President Reagan nominated U.S. Court of Appeals Judge Douglas Ginsburg as an associate justice of the Supreme Court Thursday. If confirmed by the Senate, he would be the sixth Jew to serve on the high court, the first since 1969.

Reagan made the announcement before a cheering audience in the East Room of the White House. He urged the Senate to act quickly to prevent the type of opposition that led to the rejection by the Senate last Friday of his first nominee to replace Justice Lewis Powell, Judge Robert Bork.

Reagan said the 41-year-old Ginsburg is “unpretentious” and “highly respected by his peers.” He noted that Ginsburg was confirmed unanimously last year when he was named to the Court of Appeals for the District of Columbia.

Ginsburg, who was born in Chicago, is not active in Jewish affairs, according to Jewish sources here. He graduated from Cornell University and the University of Chicago Law School. He was a law clerk for Justice Thurgood Marshall.

An assistant professor and then professor at the Harvard Law School from 1975 to 1983, Ginsburg served the Reagan administration first as an official in the Justice Department’s Antitrust Division and then in the Office of Management and Budget. He returned to the Justice Department in 1985 as an assistant attorney general in charge of the Antitrust Division.

Ginsburg has specialized in antitrust and economic regulations and not has written about civil rights and social issues, the areas which brought about the opposition to Bork. Reagan noted that while a conservative, Ginsburg nevertheless has won the respect of liberals.

Before Thursday’s announcement there had been speculation that Reagan would name either a Jew or a woman to the court to blunt criticism from two of the major groups that had been opposed to the Bork nomination.
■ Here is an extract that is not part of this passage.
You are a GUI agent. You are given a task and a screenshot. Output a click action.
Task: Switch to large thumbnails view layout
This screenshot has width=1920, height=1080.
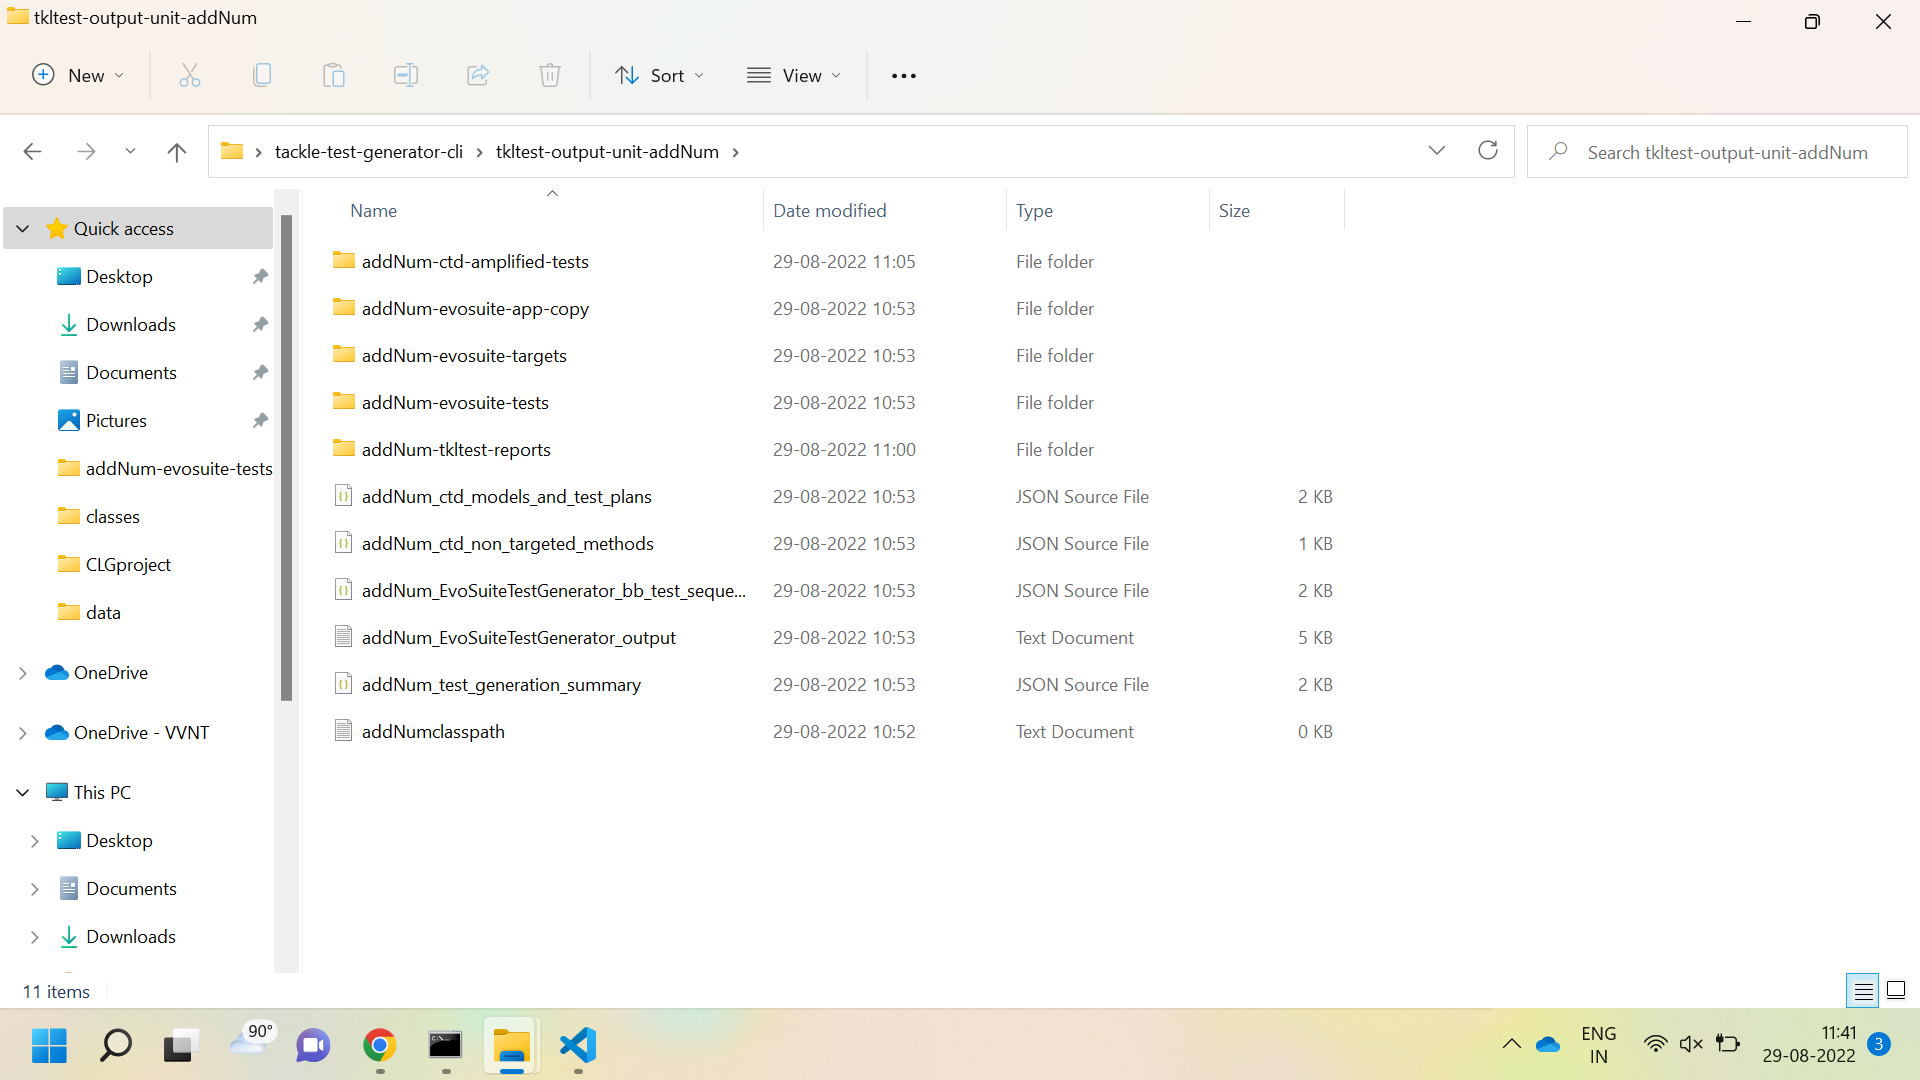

The first Jew named to the Supreme Court was Louis Brandeis, who served from 1916 to 1939. He was followed by Benjamin Cardozo, 1932-38; Felix Frankfurter, 1939-62; Arthur Goldberg, 1962-65; and Abe Fortas, 1965-69.

Goldberg resigned from the court when President Johnson named him ambassador the United Nations. Fortas resigned after charges of improper conduct. In 1968, Johnson sought to name Fortas as chief justice, but Senate conservatives blocked the confirmation until Johnson left office.